[Page extract]
Pond and the Farm Landscape

We’ve focused extensively on what comes into your farm pond, but ignoring the outlet could be catastrophic. A pond is a man-made body of water held by a dam. Dams can leak, deteriorate and fail. A wave of water can be a destructive force, so be cautious about what’s downstream. Roads, homes, railroad tracks and barns, to mention a few structures, should be avoided below any new pond construction.

Dams are the backbone of a farm pond. The Natural Resources Conservation Service recommends your farm pond be situated where the maximum volume of water can be maintained with the least amount of soil movement. Take advantage of nature bowls so dams are not as large. Clay should be the predominant soil on the farm pond site. It can be used to create your levee, dam core and seal for your farm pond’s basin. The basin should decline rapidly to a depth of 2 or 3 feet along the pond edge. This helps control pond vegetation problems and improves fishing. Include a drain that gives you control of the water level, including total pond drainage.

This dam is holding back a large volume of water, so include experts in your pond’s construction. They can help determine spillway needs, design your drain pipes and make sure your pond fits your watershed. Seek professionals from companies with extensive experience in pond construction or agencies such as NRCS or state fish and wildlife agencies.

If you’re building a farm pond from scratch, clearly define the role of the pond on your farm. This will give you the opportunity to manage the outflow of your pond during construction for other purposes.

Drain pipes can be installed to fill livestock tanks. You can also grant livestock access to your ponds through fencing, but it’s highly recommended to use a drain pipe from your pond to fill a tank instead of allowing them access to the banks. Keeping hooves out of the pond minimizes soil particles in the water column and keeps out animal waste.

[Task instructions] Write the next part of the text on farm ponds and dams, picking up after its last sentence. The records that come next are separate material with no connection to the farm pond text.

Text and element pointing records
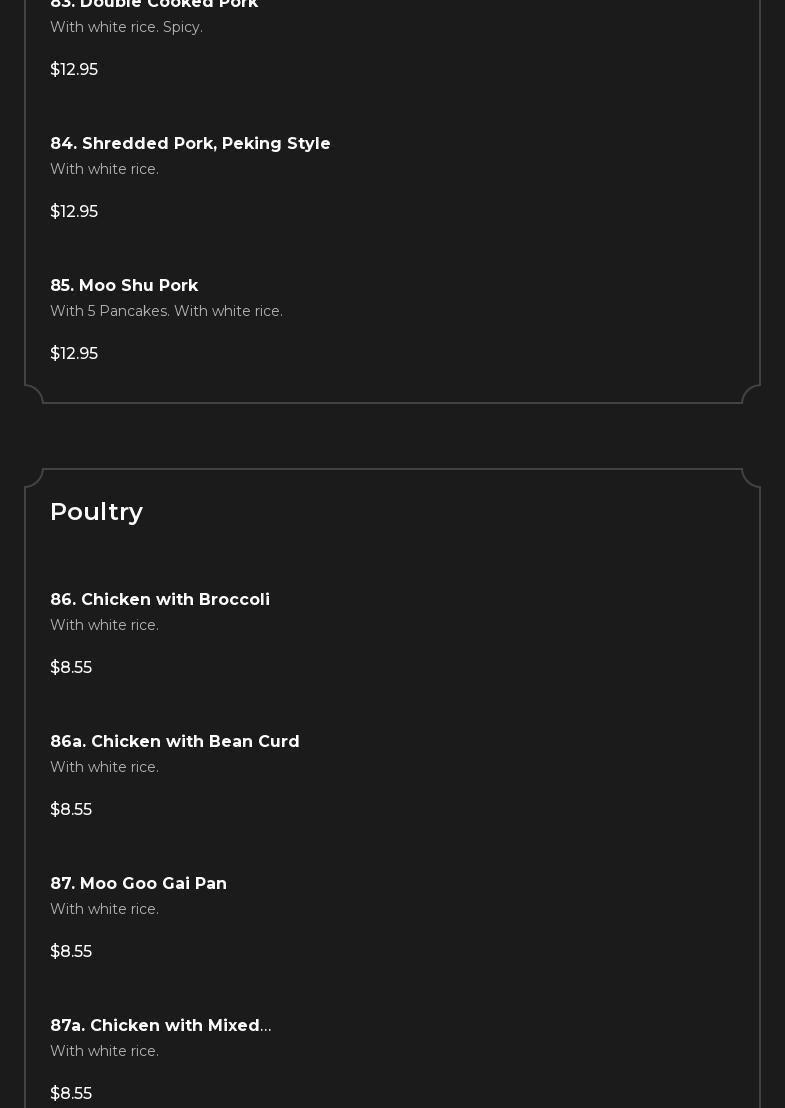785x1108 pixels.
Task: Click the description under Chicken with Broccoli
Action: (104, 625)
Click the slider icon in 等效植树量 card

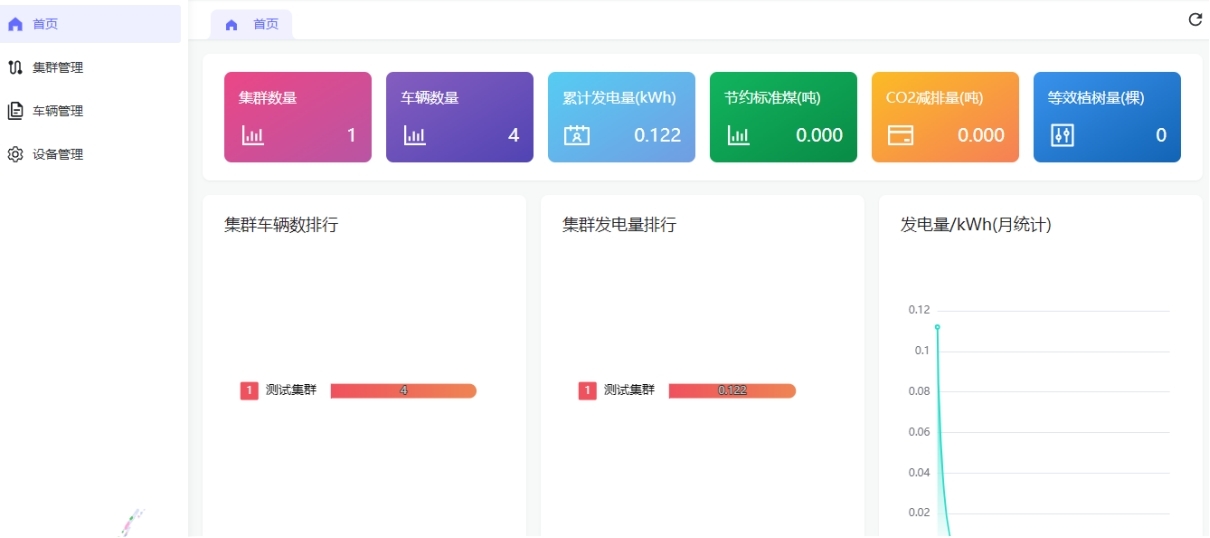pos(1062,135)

[Result for this task]
A fence should be installed roughly 60 feet around the pond’s perimeter. Plant the area within the fence with shrubs and grasses that benefit wildlife, and you’ll attract more critters to your farm and provide a natural filter for your pond. This vegetative buffer will help filter water coming into the pond, controlling excessive nutrients and other pollutants.

Stocking Pond Fish

A well-positioned and well-designed farm pond is poised to be the foundation of a great fishery. Avoid the temptation to stock a pond with fish caught from a different area. Not all fish species are well-suited for pond life. Ultimately, the practice often leads to undesirable results, because predator-prey relationships are unbalanced. Maintaining balance of a pond-fish community is the most important facet of a long-lived and productive farm fishing pond.

Years of experience and research should take precedence over trial-and-error self-stocking. State fish and wildlife agencies or private consultants can generate a fish program best suited for your farm pond.

In Kentucky, Prather has a proven formula that works. A common combination for a farm pond is bluegill (prey) and large-mouth bass (predator). In the fall, fingerling bluegill are stocked at a rate of 400 per surface acre of pond. The following spring, 120 fingerling large-mouth bass per surface acre of pond are added. To add a little more diversity to the pond, redear sunfish can replace 40 percent of the bluegill. Adding 50 fingerling channel catfish per acre in the fall is a great option, because while they aren’t sustainable in a pond setting, they make great table fare and fishing fun.

After stocking a new pond, it will take several years to develop the fish community. Stocking is most often done with fingerlings (just a few inches long), so it takes time for them to grow before you can harvest. The time period will be tied to the fertility of the pond. In ideal circumstances, large-mouth bass will reach 12 inches in one to two years after stocking and usually will reproduce their second year. Bluegill should reproduce in their first year. Pay attention for bluegill fry the first summer after stocking. If they’re present, you can begin harvesting them the following summer.

As you harvest, be careful not to harvest just one species. Many pond keepers fall victim to focusing on bass, inadvertently allowing bluegill to become overpopulated. To protect the predator base, consider instituting a 15-inch minimum for the harvest of bass. Be cautious when enacting a strict catch-and-release fishing program, because the pond fish population can become out of balance—not to mention all the work going into creating a farm-pond fishery should be rewarded with fine table fare! Prather notes, “A good rule of thumb is for every 1 pound of bass harvested, 15 to 20 individual bluegills should be removed, and on an average pond, harvest between 15 and 20 pounds of bass per acre.”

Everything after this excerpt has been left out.